There are many other awful decisions by the coalition I could cite (the Bedroom Tax, employing IDS in the cabinet etc.) but I don’t want to waste more time on such obvious targets. So, the Tories and their corpse bride, the Lib-Dems, are out as voting options. UKIP are the neanderthal wing of the Tory party who, seemingly, have noting to offer beyond stopping immigration and getting out of the EU. If these two things don’t happen, then they have absolutely no funds for anything else in their manifesto. One-trick ponies and it’s a poor trick at that. That leaves the Greens (in terms of ‘real’ parties anyway - I realise there will be other chancers on the ballot paper who are looking for the quickest way to dispose of their deposit fee). There are things about the Greens that I like: locally, their candidate, John, is a nice guy and I think he would do a good job for Bury North. Nationally, I have some concerns - manifesto too much of a wish-list? track record in Brighton patchy? - but it would be good to see them get some more seats in Westminster. However, when it comes down to it, Bury North will be a straight contest between Labour and the Conservatives: voting for anyone else will not alter that fact. The incumbent, David Nuttall, has, frankly, done zip for this constituency. He is on the list of top ten Tory MPs most likely to defect to UKIP, opposes same-sex marriage and pay equality between the sexes. I am surprised that in the last few weeks he has managed to find his way back to Bury, suddenly realising that being quite so low-profile is probably doing nothing for his re-election chances. In a desperate last fling of the dice, he brought the Tory battle bus to Ramsbottom last week...and virtually no-one saw it. They visited one section of the newest estate where they had obviously found a concentration of confirmed Tory supporters before departing like thieves in the night. Campaigning only with your core supporters seems to have been a staple of this election and has been the same for all parties. As noted above, ‘anodyne’...
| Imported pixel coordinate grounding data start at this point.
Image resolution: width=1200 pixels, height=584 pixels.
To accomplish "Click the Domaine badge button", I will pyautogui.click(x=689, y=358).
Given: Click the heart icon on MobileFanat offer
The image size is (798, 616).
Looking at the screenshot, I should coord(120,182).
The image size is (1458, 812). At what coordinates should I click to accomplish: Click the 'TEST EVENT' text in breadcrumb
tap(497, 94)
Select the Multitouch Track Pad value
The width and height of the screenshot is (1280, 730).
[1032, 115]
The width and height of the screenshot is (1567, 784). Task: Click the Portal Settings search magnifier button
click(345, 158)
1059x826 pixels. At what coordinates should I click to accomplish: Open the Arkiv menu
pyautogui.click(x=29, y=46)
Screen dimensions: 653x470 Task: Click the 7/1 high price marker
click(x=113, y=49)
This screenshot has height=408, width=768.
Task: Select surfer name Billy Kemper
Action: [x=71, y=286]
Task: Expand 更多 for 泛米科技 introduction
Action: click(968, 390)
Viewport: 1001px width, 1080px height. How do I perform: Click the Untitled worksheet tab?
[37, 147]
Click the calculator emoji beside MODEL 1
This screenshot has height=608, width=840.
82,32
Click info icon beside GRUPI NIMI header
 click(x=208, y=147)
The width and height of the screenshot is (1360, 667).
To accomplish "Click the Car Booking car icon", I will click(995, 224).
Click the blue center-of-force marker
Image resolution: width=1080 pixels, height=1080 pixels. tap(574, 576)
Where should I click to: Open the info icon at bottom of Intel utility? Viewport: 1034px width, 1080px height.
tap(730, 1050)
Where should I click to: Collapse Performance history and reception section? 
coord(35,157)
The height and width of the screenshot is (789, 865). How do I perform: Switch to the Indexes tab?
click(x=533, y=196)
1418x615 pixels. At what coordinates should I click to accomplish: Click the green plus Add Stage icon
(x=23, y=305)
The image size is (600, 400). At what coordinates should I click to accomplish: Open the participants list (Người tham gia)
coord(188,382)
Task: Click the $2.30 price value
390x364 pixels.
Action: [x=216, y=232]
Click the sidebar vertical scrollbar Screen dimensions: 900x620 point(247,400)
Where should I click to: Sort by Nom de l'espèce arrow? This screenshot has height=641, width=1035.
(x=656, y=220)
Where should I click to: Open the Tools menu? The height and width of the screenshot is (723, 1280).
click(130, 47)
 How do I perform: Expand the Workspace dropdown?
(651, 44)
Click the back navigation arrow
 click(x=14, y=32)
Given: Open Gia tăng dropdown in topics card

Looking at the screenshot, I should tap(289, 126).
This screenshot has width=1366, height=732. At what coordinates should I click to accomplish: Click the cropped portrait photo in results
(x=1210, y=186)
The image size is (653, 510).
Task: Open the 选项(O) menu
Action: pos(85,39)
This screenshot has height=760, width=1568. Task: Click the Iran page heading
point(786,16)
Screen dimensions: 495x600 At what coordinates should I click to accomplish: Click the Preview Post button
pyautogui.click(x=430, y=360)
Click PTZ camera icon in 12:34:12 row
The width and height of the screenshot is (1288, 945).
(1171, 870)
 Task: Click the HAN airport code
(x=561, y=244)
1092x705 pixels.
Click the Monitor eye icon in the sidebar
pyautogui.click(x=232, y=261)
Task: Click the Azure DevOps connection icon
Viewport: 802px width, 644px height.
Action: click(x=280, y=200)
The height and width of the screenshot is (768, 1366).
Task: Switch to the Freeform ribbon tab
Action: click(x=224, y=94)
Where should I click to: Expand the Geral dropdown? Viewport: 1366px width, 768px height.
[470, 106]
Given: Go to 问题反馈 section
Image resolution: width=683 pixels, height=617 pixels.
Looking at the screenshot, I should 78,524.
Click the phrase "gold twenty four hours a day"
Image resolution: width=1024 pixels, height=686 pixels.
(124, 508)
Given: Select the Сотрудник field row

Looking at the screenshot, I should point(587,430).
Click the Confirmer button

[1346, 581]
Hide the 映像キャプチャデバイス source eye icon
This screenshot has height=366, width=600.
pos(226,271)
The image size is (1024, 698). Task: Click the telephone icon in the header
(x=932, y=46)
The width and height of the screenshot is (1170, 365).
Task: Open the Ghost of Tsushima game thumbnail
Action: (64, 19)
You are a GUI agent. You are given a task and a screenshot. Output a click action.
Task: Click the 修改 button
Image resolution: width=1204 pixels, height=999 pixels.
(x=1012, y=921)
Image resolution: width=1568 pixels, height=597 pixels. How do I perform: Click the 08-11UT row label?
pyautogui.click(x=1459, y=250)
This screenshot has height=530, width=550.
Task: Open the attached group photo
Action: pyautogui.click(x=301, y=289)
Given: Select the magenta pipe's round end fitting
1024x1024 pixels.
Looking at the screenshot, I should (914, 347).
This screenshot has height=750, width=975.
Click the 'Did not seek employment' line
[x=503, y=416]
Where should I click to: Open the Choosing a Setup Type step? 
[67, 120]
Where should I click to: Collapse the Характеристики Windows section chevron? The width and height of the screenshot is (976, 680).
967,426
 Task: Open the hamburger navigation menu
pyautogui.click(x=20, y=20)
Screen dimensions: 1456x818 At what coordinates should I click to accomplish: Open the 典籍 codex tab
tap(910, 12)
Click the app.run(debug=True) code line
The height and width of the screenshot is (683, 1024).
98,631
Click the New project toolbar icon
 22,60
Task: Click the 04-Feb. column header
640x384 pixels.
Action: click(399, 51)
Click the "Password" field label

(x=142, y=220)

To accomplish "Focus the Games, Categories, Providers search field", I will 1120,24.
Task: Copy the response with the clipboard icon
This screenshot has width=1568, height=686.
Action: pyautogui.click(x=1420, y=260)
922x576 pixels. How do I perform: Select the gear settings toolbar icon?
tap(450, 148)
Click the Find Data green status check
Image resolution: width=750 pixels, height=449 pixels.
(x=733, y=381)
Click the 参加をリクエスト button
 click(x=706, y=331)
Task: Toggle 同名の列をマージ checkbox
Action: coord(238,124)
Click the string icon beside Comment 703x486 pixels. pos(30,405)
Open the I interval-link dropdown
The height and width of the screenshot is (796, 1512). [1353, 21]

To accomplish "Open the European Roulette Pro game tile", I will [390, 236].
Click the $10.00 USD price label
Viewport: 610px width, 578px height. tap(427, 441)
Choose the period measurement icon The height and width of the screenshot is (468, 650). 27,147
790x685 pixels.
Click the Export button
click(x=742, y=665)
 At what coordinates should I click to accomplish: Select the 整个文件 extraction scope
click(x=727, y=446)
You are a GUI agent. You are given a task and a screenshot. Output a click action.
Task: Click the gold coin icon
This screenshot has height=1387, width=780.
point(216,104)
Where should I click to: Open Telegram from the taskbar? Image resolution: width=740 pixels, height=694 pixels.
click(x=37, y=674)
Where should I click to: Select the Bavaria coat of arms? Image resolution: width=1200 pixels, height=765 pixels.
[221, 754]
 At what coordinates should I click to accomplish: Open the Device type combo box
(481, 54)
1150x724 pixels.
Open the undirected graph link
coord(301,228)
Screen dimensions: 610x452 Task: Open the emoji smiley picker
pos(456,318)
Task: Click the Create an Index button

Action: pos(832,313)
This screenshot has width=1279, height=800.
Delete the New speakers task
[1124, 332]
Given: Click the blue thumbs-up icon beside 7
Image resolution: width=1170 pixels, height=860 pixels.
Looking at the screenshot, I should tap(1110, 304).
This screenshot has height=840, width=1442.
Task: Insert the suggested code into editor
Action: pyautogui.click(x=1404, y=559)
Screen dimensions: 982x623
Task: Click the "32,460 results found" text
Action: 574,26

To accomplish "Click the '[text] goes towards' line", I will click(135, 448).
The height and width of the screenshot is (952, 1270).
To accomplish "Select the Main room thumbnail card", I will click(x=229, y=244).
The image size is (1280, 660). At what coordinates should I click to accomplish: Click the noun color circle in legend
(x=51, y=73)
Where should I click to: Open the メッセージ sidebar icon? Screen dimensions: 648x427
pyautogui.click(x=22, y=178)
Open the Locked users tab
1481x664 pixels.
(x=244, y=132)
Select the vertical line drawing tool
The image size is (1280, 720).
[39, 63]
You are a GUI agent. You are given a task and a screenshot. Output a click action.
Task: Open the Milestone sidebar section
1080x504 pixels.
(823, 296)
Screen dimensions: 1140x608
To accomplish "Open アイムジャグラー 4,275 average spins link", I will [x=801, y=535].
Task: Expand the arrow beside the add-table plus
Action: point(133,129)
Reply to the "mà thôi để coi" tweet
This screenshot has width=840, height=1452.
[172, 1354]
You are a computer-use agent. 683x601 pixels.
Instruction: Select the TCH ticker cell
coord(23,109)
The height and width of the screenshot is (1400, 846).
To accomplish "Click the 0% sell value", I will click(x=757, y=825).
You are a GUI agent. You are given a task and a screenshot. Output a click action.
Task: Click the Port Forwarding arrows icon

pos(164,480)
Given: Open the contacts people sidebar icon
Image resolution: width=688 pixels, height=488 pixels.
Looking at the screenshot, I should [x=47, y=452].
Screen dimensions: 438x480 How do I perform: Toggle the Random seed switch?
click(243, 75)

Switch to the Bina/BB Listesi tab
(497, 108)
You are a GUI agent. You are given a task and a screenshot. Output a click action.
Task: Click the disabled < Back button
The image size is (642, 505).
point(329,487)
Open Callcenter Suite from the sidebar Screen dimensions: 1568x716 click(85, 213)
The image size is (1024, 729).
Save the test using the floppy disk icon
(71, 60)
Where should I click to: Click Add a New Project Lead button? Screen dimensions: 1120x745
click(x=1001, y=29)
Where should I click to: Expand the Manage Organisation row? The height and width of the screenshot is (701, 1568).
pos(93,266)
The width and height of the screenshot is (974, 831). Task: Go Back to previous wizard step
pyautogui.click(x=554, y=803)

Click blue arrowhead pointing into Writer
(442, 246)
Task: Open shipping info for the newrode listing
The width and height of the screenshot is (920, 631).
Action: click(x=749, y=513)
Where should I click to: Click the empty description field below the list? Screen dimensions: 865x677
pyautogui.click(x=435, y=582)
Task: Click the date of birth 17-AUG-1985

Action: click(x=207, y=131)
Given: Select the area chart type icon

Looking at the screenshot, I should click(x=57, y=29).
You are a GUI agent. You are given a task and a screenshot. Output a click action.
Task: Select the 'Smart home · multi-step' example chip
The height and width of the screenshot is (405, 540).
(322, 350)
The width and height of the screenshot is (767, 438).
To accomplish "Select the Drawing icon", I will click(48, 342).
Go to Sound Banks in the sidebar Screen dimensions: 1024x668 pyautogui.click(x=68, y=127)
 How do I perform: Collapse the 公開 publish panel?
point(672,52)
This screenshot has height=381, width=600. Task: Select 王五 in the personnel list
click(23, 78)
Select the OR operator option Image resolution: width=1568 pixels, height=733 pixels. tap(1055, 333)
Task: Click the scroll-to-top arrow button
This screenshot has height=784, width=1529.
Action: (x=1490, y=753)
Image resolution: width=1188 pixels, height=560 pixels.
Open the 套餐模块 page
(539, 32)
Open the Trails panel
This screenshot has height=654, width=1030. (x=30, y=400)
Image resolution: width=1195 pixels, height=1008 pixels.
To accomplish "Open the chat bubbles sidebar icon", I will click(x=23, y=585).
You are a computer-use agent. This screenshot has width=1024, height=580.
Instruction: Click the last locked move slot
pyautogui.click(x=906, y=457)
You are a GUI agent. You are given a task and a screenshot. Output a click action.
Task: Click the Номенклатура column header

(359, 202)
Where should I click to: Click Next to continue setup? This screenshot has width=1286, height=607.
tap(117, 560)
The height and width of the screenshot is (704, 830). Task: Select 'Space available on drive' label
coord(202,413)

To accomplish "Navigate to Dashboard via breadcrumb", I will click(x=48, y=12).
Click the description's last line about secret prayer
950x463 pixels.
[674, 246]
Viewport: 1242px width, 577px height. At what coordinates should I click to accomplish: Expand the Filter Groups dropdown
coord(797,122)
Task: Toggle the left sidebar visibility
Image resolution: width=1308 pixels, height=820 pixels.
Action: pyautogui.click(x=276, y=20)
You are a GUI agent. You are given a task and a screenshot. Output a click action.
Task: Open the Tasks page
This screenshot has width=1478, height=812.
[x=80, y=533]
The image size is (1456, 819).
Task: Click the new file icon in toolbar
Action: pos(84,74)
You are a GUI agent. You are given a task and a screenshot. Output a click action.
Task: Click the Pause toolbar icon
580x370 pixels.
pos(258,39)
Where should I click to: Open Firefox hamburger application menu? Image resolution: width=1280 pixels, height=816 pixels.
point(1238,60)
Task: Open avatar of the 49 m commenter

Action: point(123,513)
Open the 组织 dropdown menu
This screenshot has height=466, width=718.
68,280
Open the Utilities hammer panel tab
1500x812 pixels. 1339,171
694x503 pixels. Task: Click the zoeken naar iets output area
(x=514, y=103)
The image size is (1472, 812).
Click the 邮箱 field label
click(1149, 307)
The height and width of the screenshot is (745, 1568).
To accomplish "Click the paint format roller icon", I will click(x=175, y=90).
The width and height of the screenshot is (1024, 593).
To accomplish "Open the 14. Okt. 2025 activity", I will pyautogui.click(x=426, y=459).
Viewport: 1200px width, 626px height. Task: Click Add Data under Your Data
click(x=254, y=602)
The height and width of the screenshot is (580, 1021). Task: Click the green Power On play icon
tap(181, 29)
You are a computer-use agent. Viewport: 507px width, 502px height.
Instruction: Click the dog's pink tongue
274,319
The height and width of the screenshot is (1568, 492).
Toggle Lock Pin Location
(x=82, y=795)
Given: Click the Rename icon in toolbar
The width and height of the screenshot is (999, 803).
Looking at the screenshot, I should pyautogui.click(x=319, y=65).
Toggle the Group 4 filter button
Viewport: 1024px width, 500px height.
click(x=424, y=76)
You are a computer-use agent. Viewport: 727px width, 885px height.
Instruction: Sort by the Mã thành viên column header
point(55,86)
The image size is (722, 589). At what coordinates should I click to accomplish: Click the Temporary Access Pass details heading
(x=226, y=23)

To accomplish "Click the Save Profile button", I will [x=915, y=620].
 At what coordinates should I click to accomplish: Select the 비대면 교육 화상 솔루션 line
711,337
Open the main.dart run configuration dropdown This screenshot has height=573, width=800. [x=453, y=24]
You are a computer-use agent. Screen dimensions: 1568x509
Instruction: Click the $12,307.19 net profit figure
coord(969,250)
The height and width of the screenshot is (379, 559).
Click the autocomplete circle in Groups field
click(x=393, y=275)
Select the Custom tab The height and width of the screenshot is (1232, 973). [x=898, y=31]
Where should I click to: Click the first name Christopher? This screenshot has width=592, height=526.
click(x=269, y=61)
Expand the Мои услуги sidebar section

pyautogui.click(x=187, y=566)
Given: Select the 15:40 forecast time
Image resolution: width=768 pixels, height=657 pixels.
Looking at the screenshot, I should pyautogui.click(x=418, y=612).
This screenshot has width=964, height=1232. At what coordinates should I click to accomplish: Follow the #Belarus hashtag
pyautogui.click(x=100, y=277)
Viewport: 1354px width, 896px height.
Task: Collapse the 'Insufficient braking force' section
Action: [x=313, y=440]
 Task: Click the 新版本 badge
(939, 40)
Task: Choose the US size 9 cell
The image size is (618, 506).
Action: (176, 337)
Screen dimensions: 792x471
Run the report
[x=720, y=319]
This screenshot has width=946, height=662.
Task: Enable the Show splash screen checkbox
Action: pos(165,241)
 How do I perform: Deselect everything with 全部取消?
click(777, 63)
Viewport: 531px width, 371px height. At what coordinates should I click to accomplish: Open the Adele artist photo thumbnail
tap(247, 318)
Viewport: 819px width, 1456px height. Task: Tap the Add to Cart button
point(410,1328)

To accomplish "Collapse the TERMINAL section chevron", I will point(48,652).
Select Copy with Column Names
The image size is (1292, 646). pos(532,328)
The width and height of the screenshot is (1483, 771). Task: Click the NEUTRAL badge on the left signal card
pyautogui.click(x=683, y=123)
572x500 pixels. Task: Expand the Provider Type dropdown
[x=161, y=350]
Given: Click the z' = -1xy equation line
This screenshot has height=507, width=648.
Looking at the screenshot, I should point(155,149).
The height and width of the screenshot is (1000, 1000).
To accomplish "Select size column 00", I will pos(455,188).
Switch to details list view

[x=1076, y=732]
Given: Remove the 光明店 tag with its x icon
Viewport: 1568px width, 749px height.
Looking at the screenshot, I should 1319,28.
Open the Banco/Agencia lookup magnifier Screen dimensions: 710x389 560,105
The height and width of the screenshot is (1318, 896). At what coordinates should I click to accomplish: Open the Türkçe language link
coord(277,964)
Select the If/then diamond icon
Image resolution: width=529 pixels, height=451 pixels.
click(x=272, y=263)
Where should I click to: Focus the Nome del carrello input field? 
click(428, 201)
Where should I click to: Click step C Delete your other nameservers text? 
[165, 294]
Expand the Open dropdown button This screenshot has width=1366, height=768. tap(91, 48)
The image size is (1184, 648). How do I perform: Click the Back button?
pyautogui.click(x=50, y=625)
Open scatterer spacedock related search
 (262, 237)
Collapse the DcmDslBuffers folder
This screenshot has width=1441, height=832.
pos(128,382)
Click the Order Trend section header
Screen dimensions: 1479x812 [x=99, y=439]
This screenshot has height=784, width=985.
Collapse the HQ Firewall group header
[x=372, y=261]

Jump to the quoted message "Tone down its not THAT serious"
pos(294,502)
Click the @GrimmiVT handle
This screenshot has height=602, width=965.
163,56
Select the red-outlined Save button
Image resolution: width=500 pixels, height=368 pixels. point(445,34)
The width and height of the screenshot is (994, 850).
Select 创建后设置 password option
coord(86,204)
I know Labour at a national level are not perfect but, when we all vote tomorrow, we do need to remember that we are, first and foremost, voting for our local MP, the person who will best represent our interests on the national stage. James, the Labour candidate, is the only representative of the main parties who has consistently campaigned for a 'Fair Deal for Bury’ and seems to have the ‘tools to do the job’. For those reasons, I shall be voting for him tomorrow. If, as a side effect we will then see the back of David Nuttall forever and, hopefully, the Con-LibDem coalition that has proved so ineffective in ensuring “we are all in this together” over the past five years, then, all the better.

Basta! Vote Labour GE2015!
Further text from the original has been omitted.